There is an obvious takeaway from the Egelhoff case—take the time to check or double-check specific accounts, plans, and policies to make sure the designated beneficiaries are correct, and the money will go to the desired people. There should be no question where the money will go when someone passes. And there should be no reason to leave loved ones or a divorced spouse battling it out in courts, building years of animosity and attorney fees.

When someone leaves behind a mess of paperwork with outdated information, cases like these can get complicated. The Egelhoff case is evidence that information can go out of date in two months. A day can be too late when it comes to divorced spouses. There are a couple of things Californians can do to make sure their estate is dispersed according to their wishes. 

California Rules for Retirement Plans

So often, the idea of estate planning gets tangled up with the contents and beneficiaries of a will. What many overlook in the process of sorting the affairs of an estate are retirement plans or 401(K). A well-funded 401(K) can be the most valuable asset in an estate. Because of its importance, keeping the beneficiary information updated on all financial assets like life insurance policies and 401(K).

So much of a person’s assets are tied to financial products like these, and often, the designated beneficiaries have not been changed since you opened these accounts years ago. 401(K) or IRAs designations are legally binding and usually take precedence over instructions in a will.

However, if you decide to seek a divorce from your spouse, you may have to divide your 401(k) equally during your division of assets. Depending on when you acquired your retirement plan, your spouse may receive up to half of the value you acquired during your marriage.

California is a 50/50 or no-fault divorce state, operating by fairly dividing a married couple’s combined assets, known as community property. This division of assets also applies to retirement plans and usually causes substantial negotiations during a divorce.

Spouses often receive 50% of the retirement plan’s value, but only on the sum accrued during the marriage. This process manages all classifications of retirement accounts, including:

  • Employment-based plans or 401(k)
  • Family-owned business plans
  • Traditional private employment plans

There are two options when dividing retirement plans, including: 

  1. Both spouses agree one spouse will receive a retirement plan payout of a retirement plan when the other retires.
  2. Or both spouses can agree to allow one spouse to have sole control over the retirement plan, and the other spouse receives another portion of their community property that equals their share of the retirement plan.

If one of these two options cannot be agreed upon, the court may order the couple to decide by evaluating circumstances. The options can impact people in multiple ways. There is a risk of losing a retirement plan’s future value, or it could have tax implications. 

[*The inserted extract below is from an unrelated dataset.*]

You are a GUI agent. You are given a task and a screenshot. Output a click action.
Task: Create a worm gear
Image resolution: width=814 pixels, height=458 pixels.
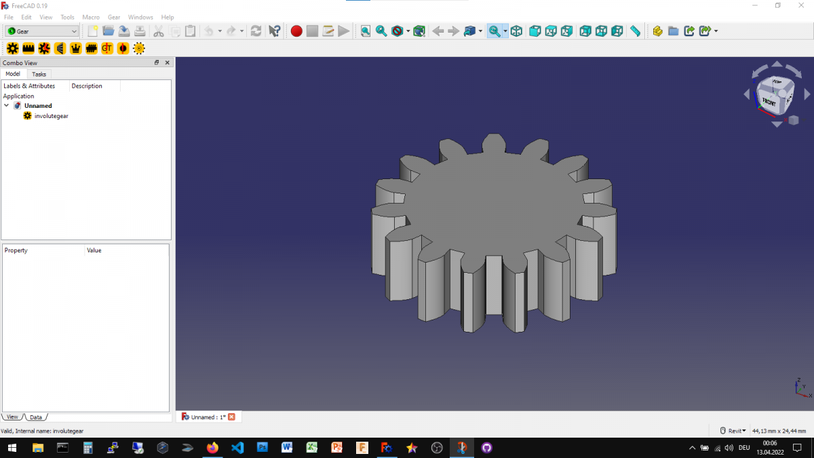[91, 48]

After an agreement is reached, and the retirement assets are split, a Qualified Domestic Relations Order (QDRO) will be needed to facilitate the transfer of the proceeds of the 401(k) into a spouse’s retirement plan. A QDRO is a convenient way to transfer funds while remaining tax-and-penalty-free. It also allows funds from a 401(k) to be rolled into a Roth or traditional IRA, 

There may be an urge to withdraw funds from a 401(k) because of concerns about losing large chunks of a retirement plan in an upcoming divorce. Actions like these have consequences. The court may look at this move as taking an advance from future retirement funds. Courts can order the account to be reimbursed, or other assets in the community property could be forfeited. 

Depending on the circumstances of the withdrawal, courts may take other actions to balance the division of community property, including: 

  • Pay a pre-tax
  • Pre-penalty valuation of the funds

The best move is to seek advice from a qualified estate planning attorney to help navigate the treacherous waters of divorce and retirement plans.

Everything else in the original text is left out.